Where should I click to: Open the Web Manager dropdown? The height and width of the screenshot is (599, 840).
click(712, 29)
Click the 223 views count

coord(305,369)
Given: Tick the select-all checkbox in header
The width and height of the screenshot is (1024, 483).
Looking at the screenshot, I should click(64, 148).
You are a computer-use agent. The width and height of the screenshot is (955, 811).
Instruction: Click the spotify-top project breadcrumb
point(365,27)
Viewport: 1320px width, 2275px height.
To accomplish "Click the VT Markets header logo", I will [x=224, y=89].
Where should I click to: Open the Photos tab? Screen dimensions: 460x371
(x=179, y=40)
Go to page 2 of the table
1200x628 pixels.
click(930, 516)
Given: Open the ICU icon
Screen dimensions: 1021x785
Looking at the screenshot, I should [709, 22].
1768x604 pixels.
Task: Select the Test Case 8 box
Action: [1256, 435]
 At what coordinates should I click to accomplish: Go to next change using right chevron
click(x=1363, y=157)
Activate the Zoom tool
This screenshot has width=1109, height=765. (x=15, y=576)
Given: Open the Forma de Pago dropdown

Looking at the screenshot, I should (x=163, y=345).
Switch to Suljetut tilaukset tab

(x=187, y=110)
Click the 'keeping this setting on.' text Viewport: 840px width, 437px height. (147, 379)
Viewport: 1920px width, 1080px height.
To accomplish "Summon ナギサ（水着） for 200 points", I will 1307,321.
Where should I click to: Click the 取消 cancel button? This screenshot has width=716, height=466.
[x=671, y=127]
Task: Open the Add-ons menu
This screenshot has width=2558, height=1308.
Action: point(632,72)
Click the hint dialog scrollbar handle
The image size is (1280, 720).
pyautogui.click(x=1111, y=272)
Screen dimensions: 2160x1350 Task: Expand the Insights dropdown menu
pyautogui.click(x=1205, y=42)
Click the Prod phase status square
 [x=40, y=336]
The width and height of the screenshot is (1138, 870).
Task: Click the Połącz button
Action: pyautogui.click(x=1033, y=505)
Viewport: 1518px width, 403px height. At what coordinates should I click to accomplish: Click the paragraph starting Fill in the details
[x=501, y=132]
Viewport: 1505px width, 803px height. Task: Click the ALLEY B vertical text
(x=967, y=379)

• **TASK DETAILS**
Return the whole listing, keeping every line exactly as it is.

• **THE ANSWER**
Where should I click to: Open the Web Manager dropdown? The height and width of the screenshot is (599, 840).
click(712, 29)
Click the 223 views count

coord(305,369)
Given: Tick the select-all checkbox in header
The width and height of the screenshot is (1024, 483).
Looking at the screenshot, I should click(64, 148).
You are a computer-use agent. The width and height of the screenshot is (955, 811).
Instruction: Click the spotify-top project breadcrumb
point(365,27)
Viewport: 1320px width, 2275px height.
To accomplish "Click the VT Markets header logo", I will [x=224, y=89].
Where should I click to: Open the Photos tab? Screen dimensions: 460x371
(x=179, y=40)
Go to page 2 of the table
1200x628 pixels.
click(930, 516)
Given: Open the ICU icon
Screen dimensions: 1021x785
Looking at the screenshot, I should [709, 22].
1768x604 pixels.
Task: Select the Test Case 8 box
Action: [1256, 435]
 At what coordinates should I click to accomplish: Go to next change using right chevron
click(x=1363, y=157)
Activate the Zoom tool
This screenshot has width=1109, height=765. (x=15, y=576)
Given: Open the Forma de Pago dropdown

Looking at the screenshot, I should (x=163, y=345).
Switch to Suljetut tilaukset tab

(x=187, y=110)
Click the 'keeping this setting on.' text Viewport: 840px width, 437px height. (147, 379)
Viewport: 1920px width, 1080px height.
To accomplish "Summon ナギサ（水着） for 200 points", I will 1307,321.
Where should I click to: Click the 取消 cancel button? This screenshot has width=716, height=466.
[x=671, y=127]
Task: Open the Add-ons menu
This screenshot has width=2558, height=1308.
Action: point(632,72)
Click the hint dialog scrollbar handle
The image size is (1280, 720).
pyautogui.click(x=1111, y=272)
Screen dimensions: 2160x1350 Task: Expand the Insights dropdown menu
pyautogui.click(x=1205, y=42)
Click the Prod phase status square
 [x=40, y=336]
The width and height of the screenshot is (1138, 870).
Task: Click the Połącz button
Action: pyautogui.click(x=1033, y=505)
Viewport: 1518px width, 403px height. At what coordinates should I click to accomplish: Click the paragraph starting Fill in the details
[x=501, y=132]
Viewport: 1505px width, 803px height. Task: Click the ALLEY B vertical text
(x=967, y=379)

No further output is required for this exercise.